Apartment rents are rising rapidly, up 3.5 percent in 2015, then they are expected to moderate to 3.0 percent in 2016 and 2.7 percent in 2017, according to the Urban Land Institute. But home sales prices are rising even faster, tipping the scales of the rent vs buy equation towards rentals in the dollar for dollar comparisons Millennials face, according to the latest national housing market index produced by Florida Atlantic University and Florida International University faculty.
As of the end of the first quarter of 2015, the housing market in the U.S. and all 13 cities in the index are trending either closer to renting being the superior option or strictly favoring renting over purchasing a home.

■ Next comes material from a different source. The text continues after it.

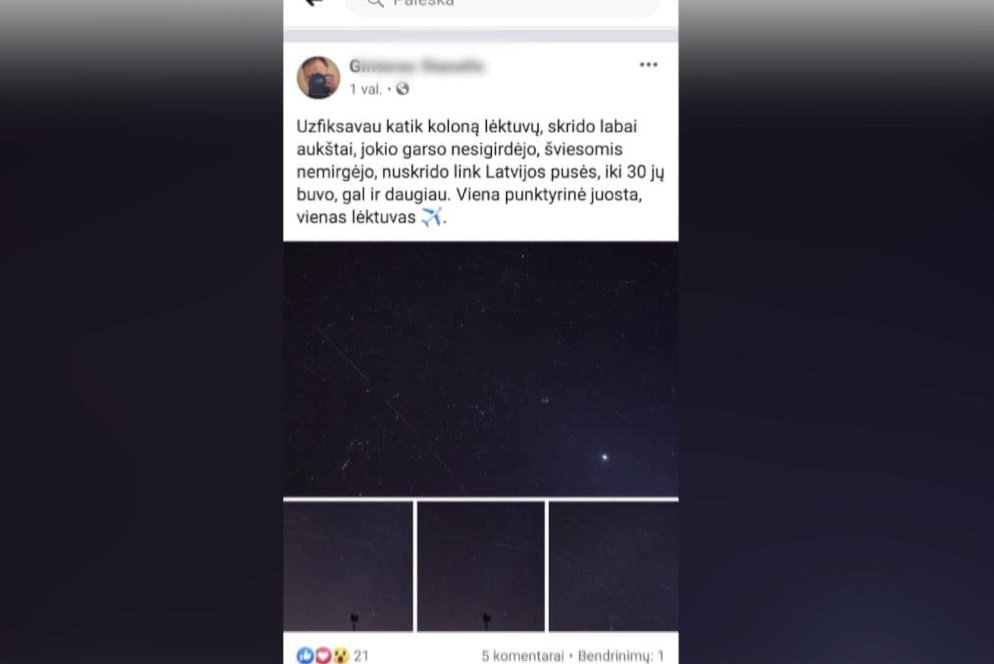This screenshot has height=664, width=994.
Task: Open the post author's profile picture
Action: (318, 77)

Three of the hottest real estate markets in the nation, Dallas, Denver and Houston, are clearly in rent territory, with property pricing out-pacing rents, meaning buyers should proceed with strong caution.
Seven more cities (Miami, Honolulu, Los Angeles, Pittsburgh, Portland, San Francisco and Seattle) are at or near the indifference point between ownership and renting. Here the spread between monthly rent payments and ownership payments appears to be at a point where neither ownership nor renting is statistically favored.
Four cities (Chicago, Cincinnati, Cleveland and Detroit) remain in strong buy territory with scores that have historically favored wealth accumulation through home ownership.